К.: Я встречался с ним, но не говорил с ним. Мы избегали разговаривать. Но он мне нравится. Он был лающим псом. И я согласен, Бог, знающий самого Себя, становится псом, а всё, что пёс делает, это лает. Я полностью с этим согласен. Всё, что теперь исходит из этого Бога–пса, — это лай. По своей Природе Бог никогда ничего не говорит. Он даже не знает Бога. Но в любой момент, когда Бог знает Бога, Он становится псом. Вроде Бога–пса. И тогда Он становится догматичным[26]. Из этого происходит дог–ма. А потом приходит всё остальное. Большая догма, создающая весь бла–бла–лай. Что ещё может делать пёс? Его даже нельзя винить. Он говорит. У него диалог. У лого диалог с лого. Диалог. Всегда старающийся стать таким острым, что он даже может ранить сам себя. Он никогда не ранит сам себя. Потому что для этого нужны двое. Даже у интеллекта нет второго интеллекта. И нет второго сознания. Поэтому Оно никогда не может ранить само Себя. Никогда не может знать само Себя. Поэтому даже как абсолютный Интеллект Ты никак не можешь знать самого Себя. Так что если даже абсолютный Интеллект не может знать сам Себя, то кто ещё может знать самого Себя?
С.:
К.: Да. Абсолютному даже не нужно быть абсолютным, чтобы быть Абсолютным. А то, чему нужно быть абсолютным, чтобы быть абсолютным, не абсолютно. Фантастика.

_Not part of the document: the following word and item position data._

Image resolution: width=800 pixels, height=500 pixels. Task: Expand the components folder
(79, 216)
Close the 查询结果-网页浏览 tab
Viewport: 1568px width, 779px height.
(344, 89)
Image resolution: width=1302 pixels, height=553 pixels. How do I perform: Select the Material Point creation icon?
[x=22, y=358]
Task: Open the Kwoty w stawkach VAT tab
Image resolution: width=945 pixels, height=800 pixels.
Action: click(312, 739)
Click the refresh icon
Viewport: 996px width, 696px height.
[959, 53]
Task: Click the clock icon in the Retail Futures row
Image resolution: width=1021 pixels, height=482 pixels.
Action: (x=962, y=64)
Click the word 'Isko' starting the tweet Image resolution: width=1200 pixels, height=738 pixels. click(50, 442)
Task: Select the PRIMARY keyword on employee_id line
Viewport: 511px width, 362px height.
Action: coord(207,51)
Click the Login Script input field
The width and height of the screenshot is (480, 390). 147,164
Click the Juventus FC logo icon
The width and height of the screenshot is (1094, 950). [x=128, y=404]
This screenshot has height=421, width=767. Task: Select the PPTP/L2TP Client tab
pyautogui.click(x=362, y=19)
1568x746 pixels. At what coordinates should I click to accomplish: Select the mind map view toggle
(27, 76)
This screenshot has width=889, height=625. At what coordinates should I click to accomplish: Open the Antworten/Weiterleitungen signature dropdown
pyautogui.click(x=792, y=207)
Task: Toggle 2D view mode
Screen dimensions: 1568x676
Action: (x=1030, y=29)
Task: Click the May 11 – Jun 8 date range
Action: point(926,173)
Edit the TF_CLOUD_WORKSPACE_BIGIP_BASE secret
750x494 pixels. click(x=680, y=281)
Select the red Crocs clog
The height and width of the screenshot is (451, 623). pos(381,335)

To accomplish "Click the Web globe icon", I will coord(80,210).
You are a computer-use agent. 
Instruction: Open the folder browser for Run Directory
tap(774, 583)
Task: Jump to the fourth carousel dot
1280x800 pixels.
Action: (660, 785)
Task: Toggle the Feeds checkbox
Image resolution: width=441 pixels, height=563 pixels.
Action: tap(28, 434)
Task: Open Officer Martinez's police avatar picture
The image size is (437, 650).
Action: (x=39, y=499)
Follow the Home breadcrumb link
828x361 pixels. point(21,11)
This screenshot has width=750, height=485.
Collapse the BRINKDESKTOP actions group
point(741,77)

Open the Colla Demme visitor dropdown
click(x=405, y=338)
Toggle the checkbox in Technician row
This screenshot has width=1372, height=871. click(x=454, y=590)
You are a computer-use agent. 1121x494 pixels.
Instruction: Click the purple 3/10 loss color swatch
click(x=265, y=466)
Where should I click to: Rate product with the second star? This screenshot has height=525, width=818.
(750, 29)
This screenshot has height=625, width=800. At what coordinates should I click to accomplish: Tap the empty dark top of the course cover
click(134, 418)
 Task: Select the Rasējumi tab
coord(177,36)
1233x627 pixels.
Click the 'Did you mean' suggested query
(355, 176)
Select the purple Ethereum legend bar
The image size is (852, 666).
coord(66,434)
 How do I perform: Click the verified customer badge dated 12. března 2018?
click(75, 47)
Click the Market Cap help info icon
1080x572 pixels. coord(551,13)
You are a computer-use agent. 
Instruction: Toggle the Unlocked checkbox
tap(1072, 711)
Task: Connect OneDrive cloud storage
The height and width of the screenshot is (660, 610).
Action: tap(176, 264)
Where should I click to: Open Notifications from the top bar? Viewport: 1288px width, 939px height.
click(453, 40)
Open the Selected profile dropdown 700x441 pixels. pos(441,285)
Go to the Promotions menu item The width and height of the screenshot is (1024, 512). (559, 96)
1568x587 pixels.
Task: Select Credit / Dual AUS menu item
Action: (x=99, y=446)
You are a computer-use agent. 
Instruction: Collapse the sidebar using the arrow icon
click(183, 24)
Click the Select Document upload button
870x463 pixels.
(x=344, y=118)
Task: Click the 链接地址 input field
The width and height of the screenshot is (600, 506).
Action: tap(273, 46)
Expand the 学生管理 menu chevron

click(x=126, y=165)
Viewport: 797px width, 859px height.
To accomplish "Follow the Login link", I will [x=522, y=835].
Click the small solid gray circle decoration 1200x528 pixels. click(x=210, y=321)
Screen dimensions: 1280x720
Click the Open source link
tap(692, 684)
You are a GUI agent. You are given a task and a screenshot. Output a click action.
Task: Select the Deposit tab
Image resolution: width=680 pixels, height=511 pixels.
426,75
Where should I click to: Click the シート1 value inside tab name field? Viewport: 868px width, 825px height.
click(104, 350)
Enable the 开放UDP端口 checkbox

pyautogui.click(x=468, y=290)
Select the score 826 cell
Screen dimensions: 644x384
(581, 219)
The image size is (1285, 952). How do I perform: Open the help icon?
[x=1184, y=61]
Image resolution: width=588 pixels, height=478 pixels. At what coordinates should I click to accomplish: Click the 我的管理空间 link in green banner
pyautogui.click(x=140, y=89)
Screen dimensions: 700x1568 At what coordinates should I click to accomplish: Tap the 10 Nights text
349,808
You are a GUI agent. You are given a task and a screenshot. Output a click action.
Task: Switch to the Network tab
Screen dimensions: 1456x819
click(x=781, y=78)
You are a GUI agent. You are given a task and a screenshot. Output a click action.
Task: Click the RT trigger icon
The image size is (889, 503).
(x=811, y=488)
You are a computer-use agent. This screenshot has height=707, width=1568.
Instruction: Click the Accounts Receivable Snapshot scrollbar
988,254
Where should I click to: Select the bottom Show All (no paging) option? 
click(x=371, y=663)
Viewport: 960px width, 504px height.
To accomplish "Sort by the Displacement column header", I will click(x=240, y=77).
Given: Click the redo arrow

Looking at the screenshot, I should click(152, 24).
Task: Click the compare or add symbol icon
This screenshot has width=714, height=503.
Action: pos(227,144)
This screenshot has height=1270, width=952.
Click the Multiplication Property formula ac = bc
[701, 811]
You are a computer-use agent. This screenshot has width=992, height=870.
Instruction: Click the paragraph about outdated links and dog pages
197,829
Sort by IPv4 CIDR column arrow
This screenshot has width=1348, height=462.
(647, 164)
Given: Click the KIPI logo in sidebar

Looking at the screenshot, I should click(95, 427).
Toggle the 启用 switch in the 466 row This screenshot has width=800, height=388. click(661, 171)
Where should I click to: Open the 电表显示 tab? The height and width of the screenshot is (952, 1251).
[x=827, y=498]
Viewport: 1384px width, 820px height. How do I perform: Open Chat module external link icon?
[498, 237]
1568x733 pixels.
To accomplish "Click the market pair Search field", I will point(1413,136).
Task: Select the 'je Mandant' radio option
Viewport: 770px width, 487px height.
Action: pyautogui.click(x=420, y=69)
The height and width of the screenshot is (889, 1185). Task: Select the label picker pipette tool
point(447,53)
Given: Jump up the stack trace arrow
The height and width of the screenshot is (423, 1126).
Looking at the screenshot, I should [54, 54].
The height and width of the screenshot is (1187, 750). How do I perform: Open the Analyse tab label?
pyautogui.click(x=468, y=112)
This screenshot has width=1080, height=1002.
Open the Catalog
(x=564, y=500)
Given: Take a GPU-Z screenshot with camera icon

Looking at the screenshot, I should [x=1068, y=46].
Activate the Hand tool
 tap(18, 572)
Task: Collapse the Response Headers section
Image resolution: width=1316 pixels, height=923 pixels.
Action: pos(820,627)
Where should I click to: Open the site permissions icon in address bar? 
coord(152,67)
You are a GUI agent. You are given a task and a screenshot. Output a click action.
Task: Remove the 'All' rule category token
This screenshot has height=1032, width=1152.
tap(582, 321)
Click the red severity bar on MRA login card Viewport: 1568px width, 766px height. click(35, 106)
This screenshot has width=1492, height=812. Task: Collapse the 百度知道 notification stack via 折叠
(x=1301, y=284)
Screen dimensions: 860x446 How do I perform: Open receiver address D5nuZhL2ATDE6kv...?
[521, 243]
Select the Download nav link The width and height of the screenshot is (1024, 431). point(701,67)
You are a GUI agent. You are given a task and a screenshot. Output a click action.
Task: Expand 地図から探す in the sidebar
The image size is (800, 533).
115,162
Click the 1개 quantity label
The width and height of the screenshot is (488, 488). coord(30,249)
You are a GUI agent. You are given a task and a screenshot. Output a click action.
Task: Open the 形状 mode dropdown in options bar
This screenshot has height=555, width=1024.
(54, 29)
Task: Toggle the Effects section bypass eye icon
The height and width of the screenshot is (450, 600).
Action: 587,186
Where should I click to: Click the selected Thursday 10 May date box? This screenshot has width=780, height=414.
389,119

Поэтому даже чистейшая, абсолютная чистота недостаточно чиста. Что за фантастическая Природа Того, что ты есть, которой даже не нужно быть Природой! Не нужно быть естественной. Никогда не нужно никакое естественное состояние. Это — Природа. Никогда не знает никакого естественного состояния. А любая идея очищения — это самое грязное, что у тебя может быть. Что грязнее, чем очищение? Мгновенная грязнота. Ты мгновенно становишься грязным, когда пытаешься очищаться. Это делает Тебя грязным ублюдком. Мне нравится дерьмо, дерьмо, дерьмо. Чит невозможно знать. Знание никогда невозможно знать. Но всё, что можно сказать, наслаждайся дерьмом. Дерьмо случается. И случается только дерьмо. Я — фермер, поэтому мне нравится такой способ говорить. Если бы я был профессором чего–нибудь, то я бы, возможно, использовал другие слова. Но мне нравится эта простота. Я бы всегда задавался вопросом, как вообще мог этот маленький деревенский мальчик, этот пастух, доивший коров, прийти к тому, чтобы, сидя в Бомбее или где–то ещё, говорить обо всех этих абстрактных вещах? Невероятно! Но всё происходит именно так, как оно происходит. Это невозможно предсказать. Невозможно поместить кого–то в правильную школу и научить. Я люблю беспомощность как ничто другое. Ни в чём нет никакого конфликта. Где конфликт? С чем? Как можно быть в конфликте с чем–либо? Чтобы быть в конфликте, нужно усилие. Я для этого слишком ленив. Я даже слишком ленив, чтобы быть ленивым. Вот моя проблема. Иначе я не мог бы здесь сидеть. Поскольку стараться быть ленивым — это слишком много усилий. Я позволяю словам течь, как бы будучи течением, а слова выходят или нет. Это беспечность говорения. Я не знаю. Не говорить было бы слишком большим усилием.
Бомбей 14.02.2010
С.:
К.: Да, нет никакого «я», которое могло бы быть сознательным. Чтобы быть Тем, кто ты есть, не нужно никакого «я». Вообще нет никакой необходимости в сознании. Начало всех бед — это «Я».
С.:
К.: Начало всех бед «Я». С бытия «я»–сознающим начинаются беды. Начинается ложное. Вот почему для меня нет Сат–Чит–Ананды. Поскольку это интерпретируют так, будто Самость должна знать саму Себя и быть счастливой от знания Себя. По мне, это никогда не происходило. Это уже неподходящий указатель. В любом случае это слишком много. Для меня это скорее только Сат. Это То. Или Чит. Или Ананда. Но не три вместе, тогда ты воображаешь, что ты должен сознавать, или осознавать, что ты есть, чтобы быть счастливым. Тогда это страдание, и я называю это какое–дерьмо–ананда[27]. Тогда это становится вроде условия, что ты можешь быть счастлив, только когда ты знаешь Себя. Ты То, что ты есть, несмотря ни на что.